**TEXT SECTION:**
↓↓↓

How To Prevent A Space Heater From Blowing A Fuse (5-Step Guide)

If you continuously struggle with space heaters blowing fuses in your home and you’re looking to find out why, and stop it from happening again, you’re in the right place!

In this proHVACinfo guide, we’ll be learning about:

  • What you need to know about space heater fuses (these are essential safety devices)
  • How to prevent a space heater from blowing a fuse (follow these simple, but effective steps)
  • And much more!
proHVACinfo | How to Prevent Space Heater from Blowing Fuse

What You Need To Know About Space Heater Fuses

Unlike in other countries North American space heaters don’t actually feature a fuse in their plug, and modern homes are not even fitted with fuses any more.

So, when we refer to “blowing a fuse”, we’re actually talking about tripping the breaker of the circuit your space heater is attached to.

Your home’s electrical system is built up of a number of circuits, each featuring its own breaker, designed to trip under certain conditions to prevent electrical fires.

So, why do space heaters blow fuses or trip breakers? While there are dozens of potential reasons why, these are the usual suspects when it comes to space heaters:

Current Overload

Time and time again, excess current is found to be the primary cause of space heaters blowing fuses.

The circuit can only handle so much current, so, if the breaker’s maximum is exceeded, the circuit will be broken as it trips in order to prevent an accidental fire.

This can occur when industrial tools that require more power than domestic tools are plugged in, for example.

↑↑↑

**DIRECTIVE A:** Print the part of the space heater guide that opens with the words containing "So, when we" and closes with "prevent electrical fires.".
**DIRECTIVE B:**
Answer these questions using the space heater guide:
(i) What do North American space heaters not feature in their plug?
(ii) What does each circuit in a home's electrical system feature?
(iii) What is found to be the primary cause of space heaters blowing fuses?
**DIRECTIVE C:** Go on with the space heater guide from the point where it stops.

**COLLECTED MATERIAL:**

↓↓↓

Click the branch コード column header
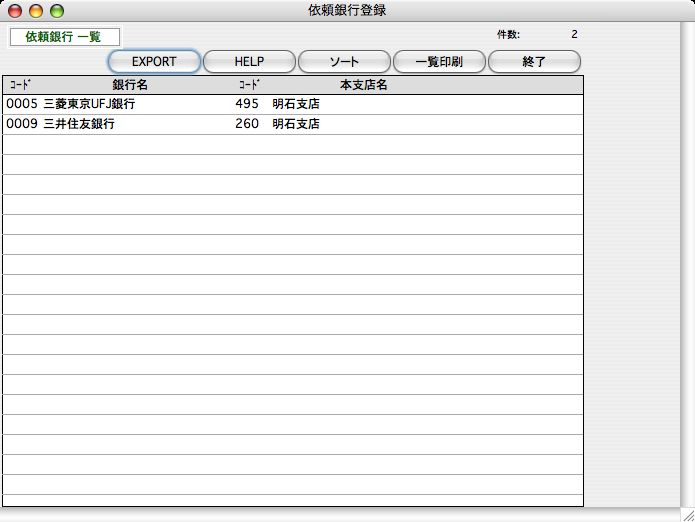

↑↑↑

**TASK RESULT A:**
So, when we refer to “blowing a fuse”, we’re actually talking about tripping the breaker of the circuit your space heater is attached to.

Your home’s electrical system is built up of a number of circuits, each featuring its own breaker, designed to trip under certain conditions to prevent electrical fires.

**TASK RESULT B:**
(i) A fuse.
(ii) Its own breaker.
(iii) Excess current.

**TASK RESULT C:**
For your reference, household circuits are rated in amps, which is short for Amperes. Amps are a standard measure of electrical current.

Typical household circuits are rated for either 15, 20, 30, or 40 amps.

The majority of outlets in your home will be on a 20 amp circuit. With that in mind, consider the following – you start with 20 amps and plug in an iron that draws 12.5 amps, you then turn on your space heater, which also draws 12.5 amps – you’re now pulling 25 amps on a circuit designed for 20 – a recipe for blown fuses.

You can work out how many devices it’s safe to use on the same circuit by looking for the amp rating on the electrical info sticker on the appliance, but any case, it’s always safest to run as little load on each circuit as possible.

Excessive Appliances On A Single Circuit

Another frequent cause of blown fuses is the use of too many devices, even small ones, on a single circuit.

Again, excessive numbers of appliances will draw excessive current, and this will cause the breaker to trip as a failsafe.

Underrated Breaker

It could be the case that the breaker installed is simply underrated.

You may need to replace it with a larger breaker that is capable of handling more power.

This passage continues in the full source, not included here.